Professor Emeritus Kristaps Keggi, MD, a pioneering orthopaedic surgeon, has died at age 88.
“Dr. Keggi was a gentleman, a philanthropist, and an educator who was immeasurably passionate about Yale,” said Lisa Lattanza, MD, Chair for the Department of Orthopaedics & Rehabilitation. “He was a world-class physician who pioneered the anterior approach to hip replacement surgery, served in the U.S. Army as the preeminent orthopaedic surgeon stationed in Vietnam, operated in dozens of countries throughout his career, and created new international educational opportunities for surgeons specializing in adult reconstruction. Words alone cannot hold a light to the impact he brought to the world but I can assure you that we have all benefitted from calling him a colleague, a mentor, and a friend.”

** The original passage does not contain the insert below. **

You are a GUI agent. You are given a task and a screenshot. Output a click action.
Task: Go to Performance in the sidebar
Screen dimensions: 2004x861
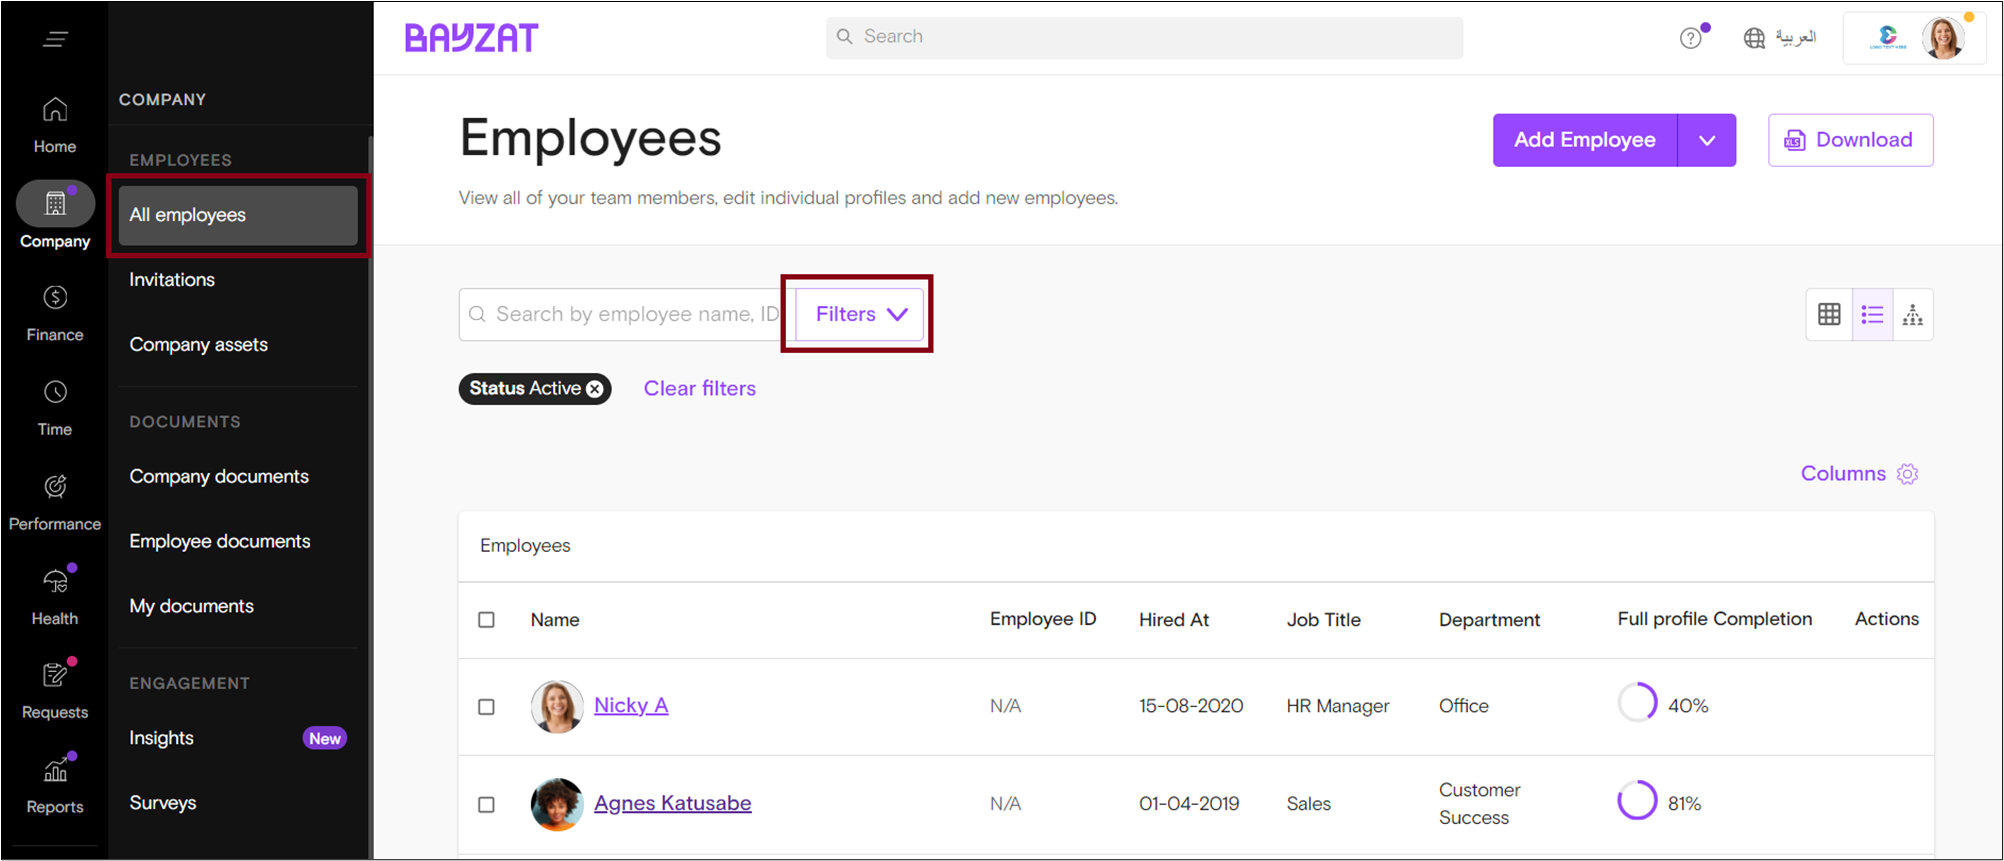(x=55, y=501)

Kristaps Juris Keggi was born in Riga, Latvia in 1934 in the family of surgeon Jānis Kegi. His grandfather was folklorist, teacher and pastor Ludis Bērziņš (1870–1965). During World War II, he fled with his family to Germany in 1944 then to the United States in 1949. He studied medicine at Yale University (1951-1959) and completed his surgical internship at the Roosevelt Hospital in New York followed by residency in Orthopaedic Surgery at Yale New Haven Hospital in 1965. From 1965 to 1966 he participated in the Vietnam War as a military doctor, and was stationed with the 173rd Airborne as Chief of Surgery at the 3rd Mobile Army Surgical Hospital in Biên Hòa, Vietnam. In 1966, he re-joined the Yale faculty as an assistant professor.
Keggi was in clinical practice from 1966 through 2016, performing orthopaedic surgery at both St. Mary's Hospital (1969-1989) and Waterbury Hospital (1969-2018). He served as the director of Waterbury Hospital’s Orthopaedic Center for Joint Reconstruction and as a senior research scientist at the Yale School of Medicine during that time. In 1989, Keggi became a clinical professor of orthopaedics & rehabilitation at Yale, was elected full professor in the department at Yale in 2008, was named Elihu Professor of Orthopaedics a& Rehabilitation in 2010, and retired from clinical practice to become a professor emeritus on December 31, 2016.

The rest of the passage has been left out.